The Burmese voted Sunday for the first time in 20 years in parliamentary elections that guarantee victory for allies of the military rulers, but which analysts say could present an opportunity for progress.

There was little evidence of enthusiasm among voters for a deeply flawed process that critics say is designed to entrench the military's 48-year grip on power. Several Rangoon residents said it felt like a normal Sunday in the city, only quieter.

"You would have expected that had the campaign been run in a proper free and fair way, there would be a real sense of anticipation and excitement on the ground," said Andrew Heyn, the British ambassador in Rangoon, who visited polling stations Sunday morning.

"The reality is that we are not seeing that at all," Heyn said. "There is a sense that people are going through the motions of the process with a presumption that the outcome is predetermined."

Indicative national results are not expected until Monday evening at the earliest. The Union Solidarity and Development Party and the National Unity Party, both of which are pro-regime and fielded 80 percent of the candidates, were widely predicted to win comfortably, a reflection less of the will of the Burmese people than of a rigged system.

But many analysts believe that even if the result is a foregone conclusion, any process that leads to a dilution of military control presents the best opportunity for progress in years.

"There may be slightly more political space if the other parties win some seats," said Donna Guest, the deputy director of Amnesty International's Asia program and a longtime Burma watcher. The junta refers to the country as Myanmar.

Parliament's powers are defined by the new constitution, which is vague and mandates an extensive role for the military.

To cement the junta's continued control, 25 percent of seats in both the two new national assemblies and the 14 regional parliaments are reserved for the military.

Aung San Suu Kyi, the opposition leader whose party won a landslide victory the last time Burma voted, in 1990, and who remains the most potent electoral threat to the regime, did not run.

She declined to vote, and her National League for Democracy Party chose dissolution rather than giving tacit approval to a flawed process by participating.

Suu Kyi remains under house arrest , where she has spent 15 of the last 20 years, but her most recent sentence is due to end Saturday.
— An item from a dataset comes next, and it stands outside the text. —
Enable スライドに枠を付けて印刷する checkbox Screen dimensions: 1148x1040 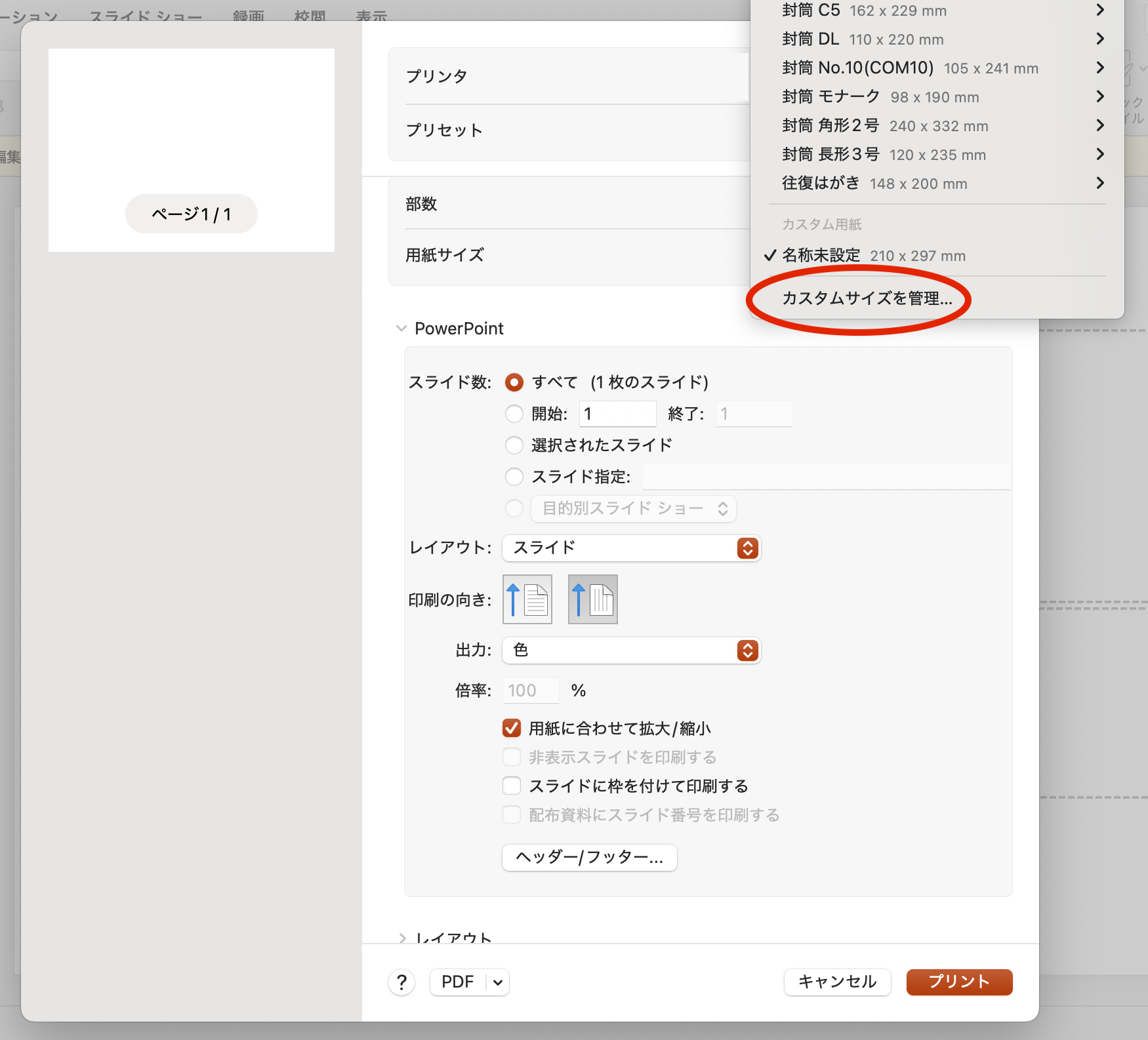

The regime has said it will release her.

Opposition parties have struggled to overcome a series of constitutional and regulatory hurdles to get to Sunday's vote. Although there have been rumors of irregularities elsewhere in the country, observers said there was little sign of overt intimidation Sunday to vote for the pro-junta parties in Rangoon.

"The cynical interpretation is that it's 'job done' in that regard," Heyn said. He said that many voters were nervous that authorities would be able to track their votes and were worried about the consequences should they be found to have voted for the opposition.

Than Nyein, chairman of the National Democratic Force, the largest opposition party, said he had already lodged a complaint alleging that pro-junta parties had forced people to cast advance votes in their favor.

The opposition, cowed by years of repression and hampered by exorbitant registration fees and other regulatory hindrances, was able to field candidates in less than half the available constituencies.

The National Democratic Force fielded candidates in just 159 of the 1,157 constituencies.

Burmese authorities barred most international monitors and journalists. A group of diplomats invited by the government to observe the process in the central city of Mandalay was led by the North Korean ambassador.

The elections have been criticized by the United States and the international community.

"The elections were based on a fundamentally flawed process and demonstrated the regime's continued preference for repression and restriction over inclusion and transparency," President Obama told an audience in India.